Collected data
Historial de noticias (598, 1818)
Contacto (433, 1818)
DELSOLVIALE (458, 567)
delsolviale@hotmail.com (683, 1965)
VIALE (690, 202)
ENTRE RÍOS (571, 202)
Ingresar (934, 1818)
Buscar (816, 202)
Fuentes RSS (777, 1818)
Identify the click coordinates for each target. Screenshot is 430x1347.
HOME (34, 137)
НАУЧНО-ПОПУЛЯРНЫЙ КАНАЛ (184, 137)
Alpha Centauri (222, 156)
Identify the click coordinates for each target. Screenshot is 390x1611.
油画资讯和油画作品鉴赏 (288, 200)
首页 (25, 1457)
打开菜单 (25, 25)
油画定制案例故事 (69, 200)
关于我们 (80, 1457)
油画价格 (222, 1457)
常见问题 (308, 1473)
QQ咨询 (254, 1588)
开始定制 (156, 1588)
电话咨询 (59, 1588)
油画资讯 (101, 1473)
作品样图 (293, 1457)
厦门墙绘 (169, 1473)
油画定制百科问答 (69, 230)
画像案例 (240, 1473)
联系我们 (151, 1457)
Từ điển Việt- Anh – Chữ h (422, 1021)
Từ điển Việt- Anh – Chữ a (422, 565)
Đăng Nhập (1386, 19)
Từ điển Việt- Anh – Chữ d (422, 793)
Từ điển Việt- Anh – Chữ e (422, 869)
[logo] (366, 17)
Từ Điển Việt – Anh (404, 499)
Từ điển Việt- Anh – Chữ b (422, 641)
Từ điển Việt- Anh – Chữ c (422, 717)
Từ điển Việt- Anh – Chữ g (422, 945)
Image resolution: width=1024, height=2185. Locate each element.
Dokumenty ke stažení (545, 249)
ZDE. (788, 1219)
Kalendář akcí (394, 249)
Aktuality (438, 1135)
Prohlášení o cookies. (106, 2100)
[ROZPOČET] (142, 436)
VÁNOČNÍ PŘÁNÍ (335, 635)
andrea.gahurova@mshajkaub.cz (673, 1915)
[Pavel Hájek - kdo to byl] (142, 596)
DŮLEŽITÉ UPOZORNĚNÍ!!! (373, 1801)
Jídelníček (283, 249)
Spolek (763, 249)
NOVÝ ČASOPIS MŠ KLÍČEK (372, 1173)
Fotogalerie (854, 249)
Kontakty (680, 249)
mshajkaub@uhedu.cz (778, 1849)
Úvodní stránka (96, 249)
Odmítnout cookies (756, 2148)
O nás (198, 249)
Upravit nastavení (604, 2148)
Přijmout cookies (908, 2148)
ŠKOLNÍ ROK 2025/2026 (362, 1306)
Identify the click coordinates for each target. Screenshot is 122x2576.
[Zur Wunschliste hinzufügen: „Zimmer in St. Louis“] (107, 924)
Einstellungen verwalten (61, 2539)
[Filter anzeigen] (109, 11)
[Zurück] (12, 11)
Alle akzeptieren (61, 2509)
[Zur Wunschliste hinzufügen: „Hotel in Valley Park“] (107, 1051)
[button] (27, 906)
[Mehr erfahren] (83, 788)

| TASK REQUIREMENTS |
In full and word for word, restate the data.

| WRITTEN ANSWER |
Historial de noticias (598, 1818)
Contacto (433, 1818)
DELSOLVIALE (458, 567)
delsolviale@hotmail.com (683, 1965)
VIALE (690, 202)
ENTRE RÍOS (571, 202)
Ingresar (934, 1818)
Buscar (816, 202)
Fuentes RSS (777, 1818)
Identify the click coordinates for each target. Screenshot is 430x1347.
HOME (34, 137)
НАУЧНО-ПОПУЛЯРНЫЙ КАНАЛ (184, 137)
Alpha Centauri (222, 156)
Identify the click coordinates for each target. Screenshot is 390x1611.
油画资讯和油画作品鉴赏 (288, 200)
首页 (25, 1457)
打开菜单 (25, 25)
油画定制案例故事 (69, 200)
关于我们 (80, 1457)
油画价格 (222, 1457)
常见问题 (308, 1473)
QQ咨询 (254, 1588)
开始定制 (156, 1588)
电话咨询 (59, 1588)
油画资讯 (101, 1473)
作品样图 (293, 1457)
厦门墙绘 (169, 1473)
油画定制百科问答 (69, 230)
画像案例 (240, 1473)
联系我们 (151, 1457)
Từ điển Việt- Anh – Chữ h (422, 1021)
Từ điển Việt- Anh – Chữ a (422, 565)
Đăng Nhập (1386, 19)
Từ điển Việt- Anh – Chữ d (422, 793)
Từ điển Việt- Anh – Chữ e (422, 869)
[logo] (366, 17)
Từ Điển Việt – Anh (404, 499)
Từ điển Việt- Anh – Chữ b (422, 641)
Từ điển Việt- Anh – Chữ c (422, 717)
Từ điển Việt- Anh – Chữ g (422, 945)
Image resolution: width=1024, height=2185. Locate each element.
Dokumenty ke stažení (545, 249)
ZDE. (788, 1219)
Kalendář akcí (394, 249)
Aktuality (438, 1135)
Prohlášení o cookies. (106, 2100)
[ROZPOČET] (142, 436)
VÁNOČNÍ PŘÁNÍ (335, 635)
andrea.gahurova@mshajkaub.cz (673, 1915)
[Pavel Hájek - kdo to byl] (142, 596)
DŮLEŽITÉ UPOZORNĚNÍ!!! (373, 1801)
Jídelníček (283, 249)
Spolek (763, 249)
NOVÝ ČASOPIS MŠ KLÍČEK (372, 1173)
Fotogalerie (854, 249)
Kontakty (680, 249)
mshajkaub@uhedu.cz (778, 1849)
Úvodní stránka (96, 249)
Odmítnout cookies (756, 2148)
O nás (198, 249)
Upravit nastavení (604, 2148)
Přijmout cookies (908, 2148)
ŠKOLNÍ ROK 2025/2026 (362, 1306)
Identify the click coordinates for each target. Screenshot is 122x2576.
[Zur Wunschliste hinzufügen: „Zimmer in St. Louis“] (107, 924)
Einstellungen verwalten (61, 2539)
[Filter anzeigen] (109, 11)
[Zurück] (12, 11)
Alle akzeptieren (61, 2509)
[Zur Wunschliste hinzufügen: „Hotel in Valley Park“] (107, 1051)
[button] (27, 906)
[Mehr erfahren] (83, 788)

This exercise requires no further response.